SOURCE RECORDS: Begin

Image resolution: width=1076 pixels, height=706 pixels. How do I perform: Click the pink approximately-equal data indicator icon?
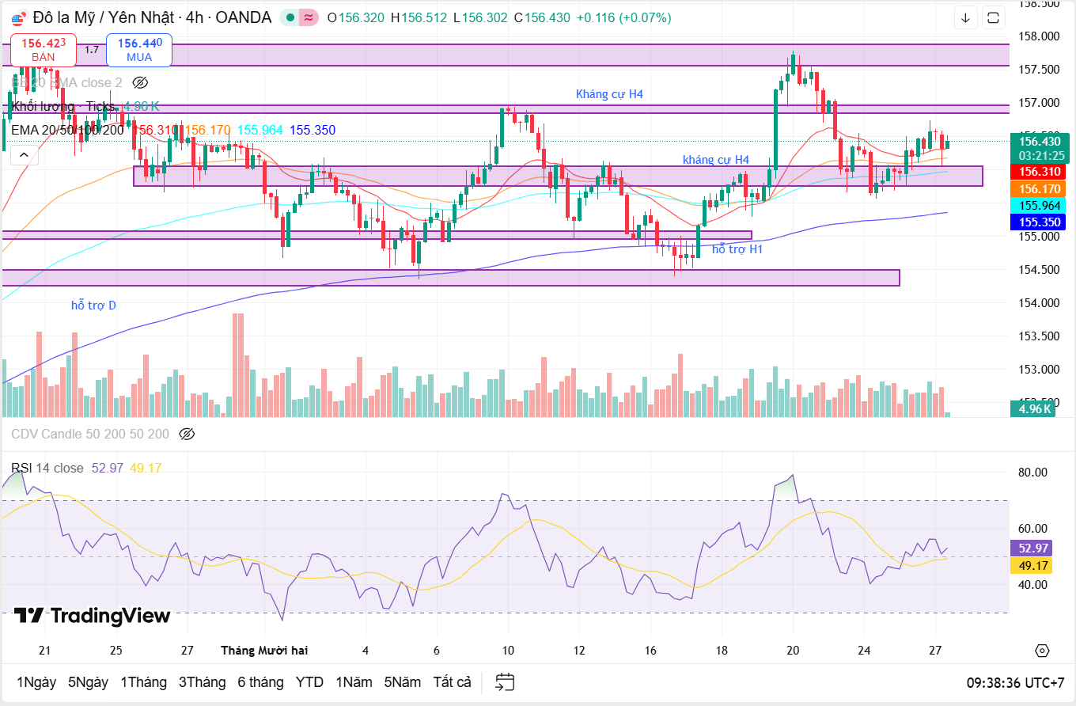point(309,17)
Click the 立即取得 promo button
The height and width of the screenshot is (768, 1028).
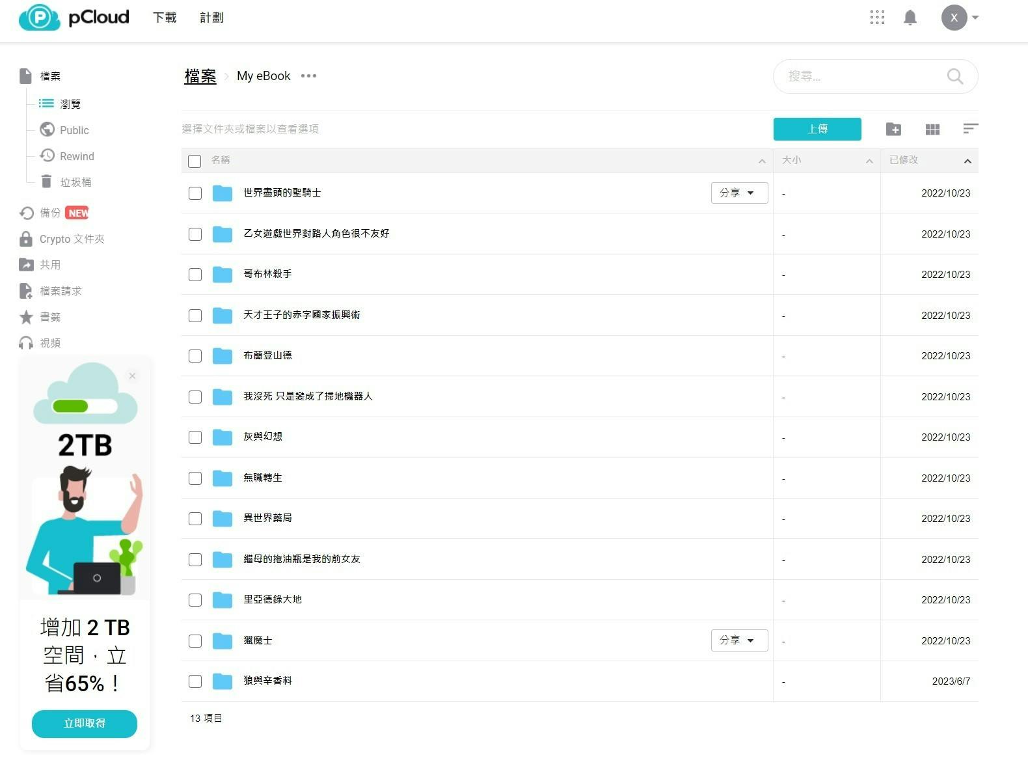[x=85, y=723]
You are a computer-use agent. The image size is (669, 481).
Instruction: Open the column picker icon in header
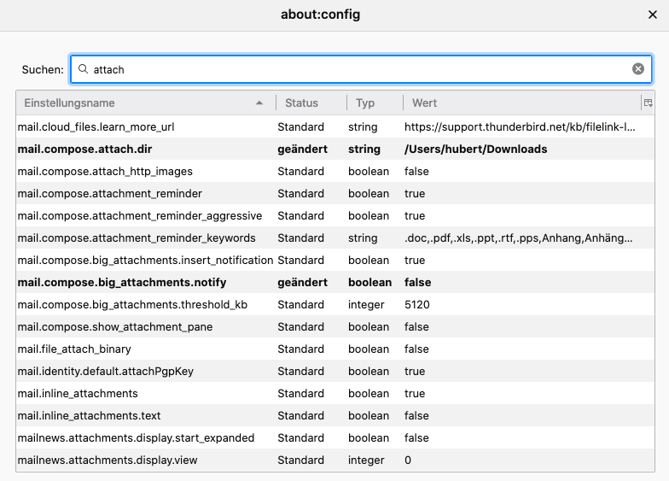[x=648, y=103]
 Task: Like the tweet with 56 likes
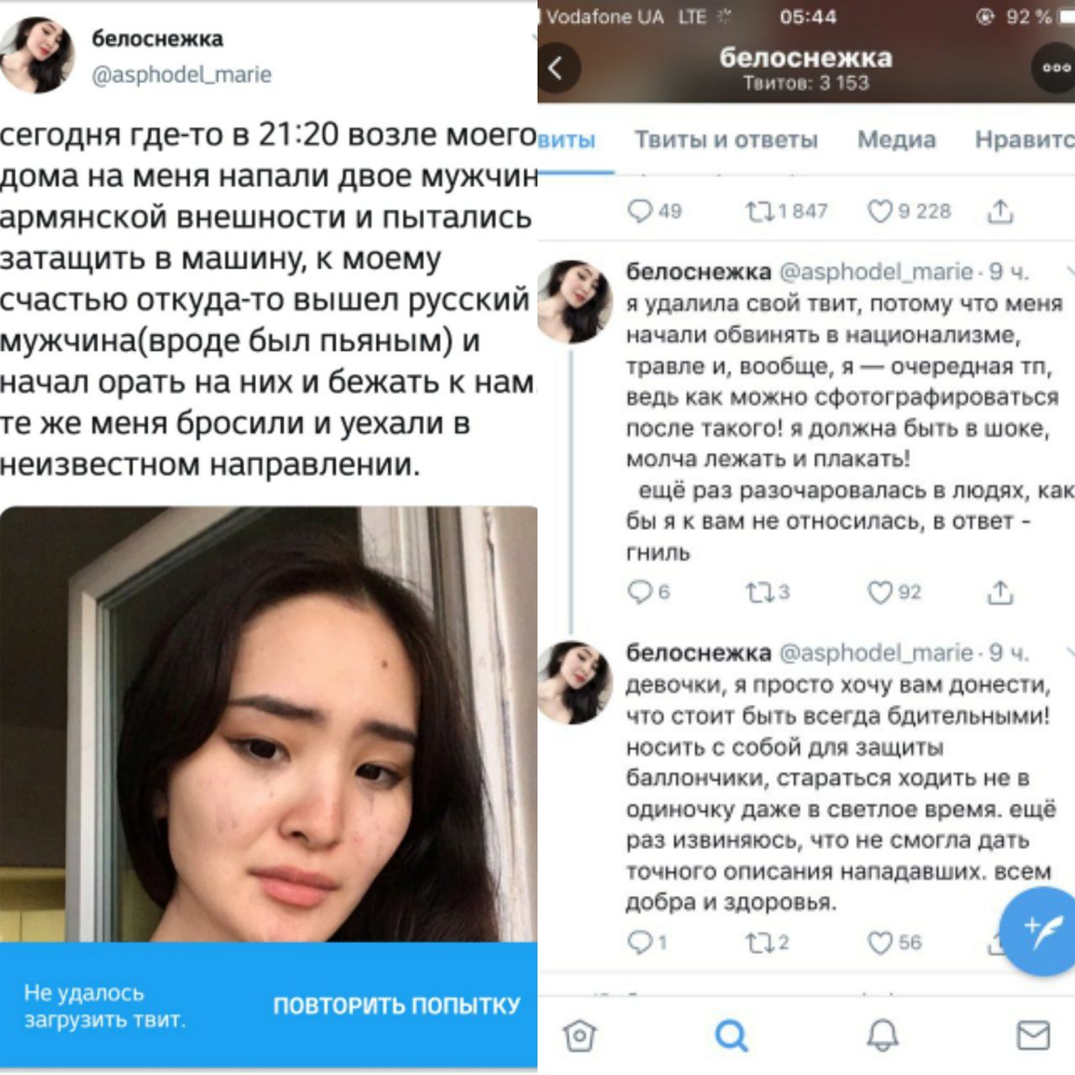click(879, 943)
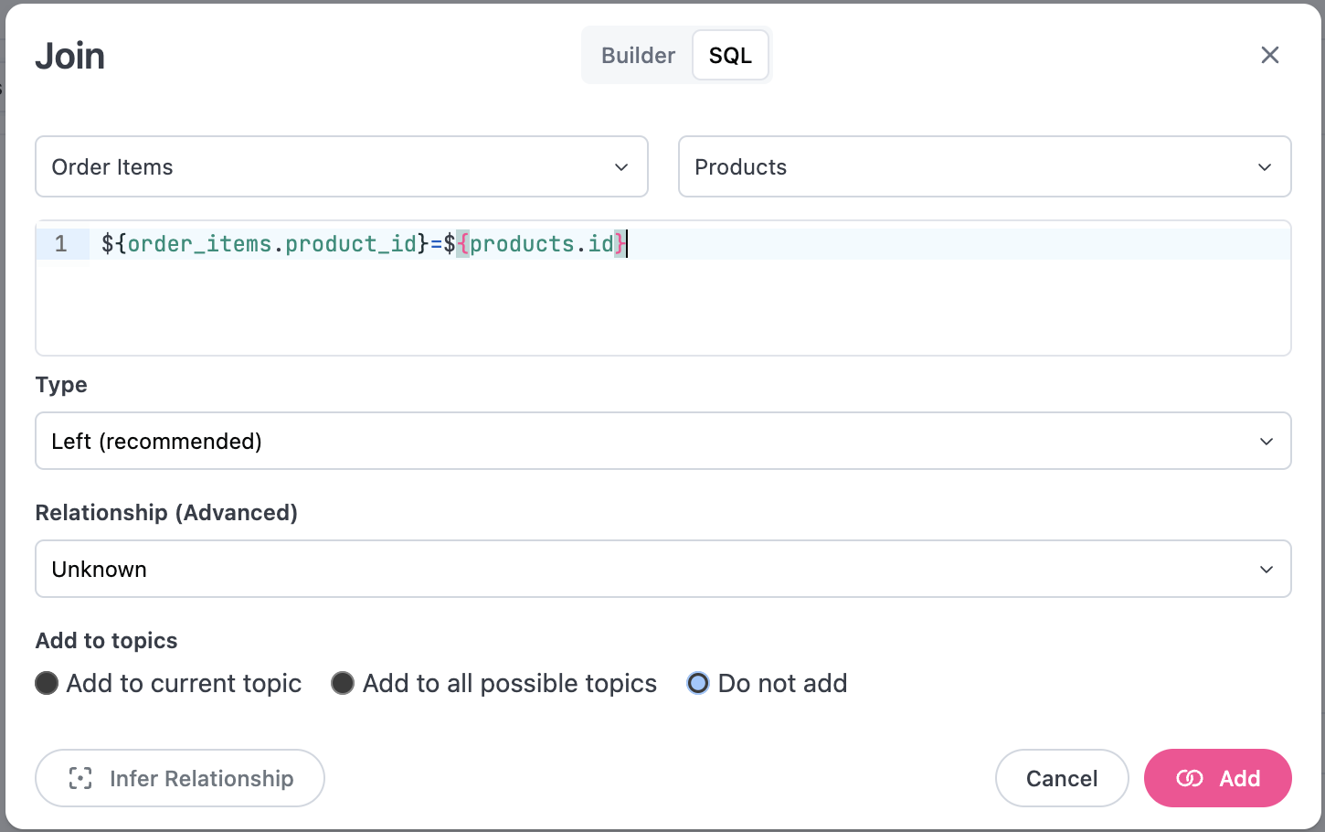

SOURCE RECORDS: End

## WHAT IS NEEDED
Would you transcribe each of the entries exactly, skipping the pictures?

## OUTPUT BELOW
Image resolution: width=1076 pixels, height=706 pixels. How do I perform: Click the pink approximately-equal data indicator icon?
point(309,17)
Click the 立即取得 promo button
The height and width of the screenshot is (768, 1028).
[x=85, y=723]
You are a computer-use agent. The image size is (669, 481).
Instruction: Open the column picker icon in header
[x=648, y=103]
 Task: Like the tweet with 56 likes
click(879, 943)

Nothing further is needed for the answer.